Copy the following listing word for word.

THE DATA Block Start

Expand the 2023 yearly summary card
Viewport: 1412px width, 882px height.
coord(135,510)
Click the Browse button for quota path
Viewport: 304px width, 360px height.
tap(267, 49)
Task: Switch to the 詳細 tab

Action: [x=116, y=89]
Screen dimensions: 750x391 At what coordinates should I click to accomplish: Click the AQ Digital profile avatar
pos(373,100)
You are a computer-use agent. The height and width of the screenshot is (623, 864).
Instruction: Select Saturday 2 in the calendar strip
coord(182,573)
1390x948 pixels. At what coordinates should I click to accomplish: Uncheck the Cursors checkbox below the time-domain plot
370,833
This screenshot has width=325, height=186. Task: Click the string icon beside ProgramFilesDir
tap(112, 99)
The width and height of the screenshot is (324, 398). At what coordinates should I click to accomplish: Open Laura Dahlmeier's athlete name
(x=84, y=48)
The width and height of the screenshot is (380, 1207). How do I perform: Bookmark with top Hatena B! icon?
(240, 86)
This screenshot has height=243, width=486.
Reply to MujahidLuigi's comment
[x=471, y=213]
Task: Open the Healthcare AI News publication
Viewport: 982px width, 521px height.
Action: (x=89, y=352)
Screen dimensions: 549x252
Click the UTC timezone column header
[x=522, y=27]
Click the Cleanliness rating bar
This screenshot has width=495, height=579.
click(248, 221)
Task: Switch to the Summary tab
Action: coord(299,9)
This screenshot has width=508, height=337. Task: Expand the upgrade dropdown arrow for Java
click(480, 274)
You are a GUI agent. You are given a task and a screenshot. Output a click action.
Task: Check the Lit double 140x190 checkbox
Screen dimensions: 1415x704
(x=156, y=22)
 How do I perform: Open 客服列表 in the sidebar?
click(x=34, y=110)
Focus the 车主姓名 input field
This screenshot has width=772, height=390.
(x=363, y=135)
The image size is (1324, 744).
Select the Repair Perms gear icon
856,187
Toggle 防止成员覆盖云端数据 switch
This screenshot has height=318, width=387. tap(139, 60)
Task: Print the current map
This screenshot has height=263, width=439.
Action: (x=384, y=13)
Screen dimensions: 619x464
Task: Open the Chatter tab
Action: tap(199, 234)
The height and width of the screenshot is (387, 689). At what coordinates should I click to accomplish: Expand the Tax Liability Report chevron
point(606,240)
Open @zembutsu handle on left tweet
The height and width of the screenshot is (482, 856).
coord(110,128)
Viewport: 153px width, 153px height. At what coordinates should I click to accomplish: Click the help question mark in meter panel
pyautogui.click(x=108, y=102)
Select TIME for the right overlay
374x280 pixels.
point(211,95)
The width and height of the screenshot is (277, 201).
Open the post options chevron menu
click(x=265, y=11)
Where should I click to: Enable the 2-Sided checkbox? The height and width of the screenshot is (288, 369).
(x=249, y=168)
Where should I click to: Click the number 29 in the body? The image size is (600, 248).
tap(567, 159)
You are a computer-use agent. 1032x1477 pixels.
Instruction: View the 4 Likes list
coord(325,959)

THE DATA Block End

- **SOLUTION**:
Expand the 2023 yearly summary card
Viewport: 1412px width, 882px height.
coord(135,510)
Click the Browse button for quota path
Viewport: 304px width, 360px height.
tap(267, 49)
Task: Switch to the 詳細 tab

Action: [x=116, y=89]
Screen dimensions: 750x391 At what coordinates should I click to accomplish: Click the AQ Digital profile avatar
pos(373,100)
You are a computer-use agent. The height and width of the screenshot is (623, 864).
Instruction: Select Saturday 2 in the calendar strip
coord(182,573)
1390x948 pixels. At what coordinates should I click to accomplish: Uncheck the Cursors checkbox below the time-domain plot
370,833
This screenshot has width=325, height=186. Task: Click the string icon beside ProgramFilesDir
tap(112, 99)
The width and height of the screenshot is (324, 398). At what coordinates should I click to accomplish: Open Laura Dahlmeier's athlete name
(x=84, y=48)
The width and height of the screenshot is (380, 1207). How do I perform: Bookmark with top Hatena B! icon?
(240, 86)
This screenshot has height=243, width=486.
Reply to MujahidLuigi's comment
[x=471, y=213]
Task: Open the Healthcare AI News publication
Viewport: 982px width, 521px height.
Action: (x=89, y=352)
Screen dimensions: 549x252
Click the UTC timezone column header
[x=522, y=27]
Click the Cleanliness rating bar
This screenshot has width=495, height=579.
click(248, 221)
Task: Switch to the Summary tab
Action: coord(299,9)
This screenshot has width=508, height=337. Task: Expand the upgrade dropdown arrow for Java
click(480, 274)
You are a GUI agent. You are given a task and a screenshot. Output a click action.
Task: Check the Lit double 140x190 checkbox
Screen dimensions: 1415x704
(x=156, y=22)
 How do I perform: Open 客服列表 in the sidebar?
click(x=34, y=110)
Focus the 车主姓名 input field
This screenshot has width=772, height=390.
(x=363, y=135)
The image size is (1324, 744).
Select the Repair Perms gear icon
856,187
Toggle 防止成员覆盖云端数据 switch
This screenshot has height=318, width=387. tap(139, 60)
Task: Print the current map
This screenshot has height=263, width=439.
Action: (x=384, y=13)
Screen dimensions: 619x464
Task: Open the Chatter tab
Action: tap(199, 234)
The height and width of the screenshot is (387, 689). At what coordinates should I click to accomplish: Expand the Tax Liability Report chevron
point(606,240)
Open @zembutsu handle on left tweet
The height and width of the screenshot is (482, 856).
coord(110,128)
Viewport: 153px width, 153px height. At what coordinates should I click to accomplish: Click the help question mark in meter panel
pyautogui.click(x=108, y=102)
Select TIME for the right overlay
374x280 pixels.
point(211,95)
The width and height of the screenshot is (277, 201).
Open the post options chevron menu
click(x=265, y=11)
Where should I click to: Enable the 2-Sided checkbox? The height and width of the screenshot is (288, 369).
(x=249, y=168)
Where should I click to: Click the number 29 in the body? The image size is (600, 248).
tap(567, 159)
You are a computer-use agent. 1032x1477 pixels.
Instruction: View the 4 Likes list
coord(325,959)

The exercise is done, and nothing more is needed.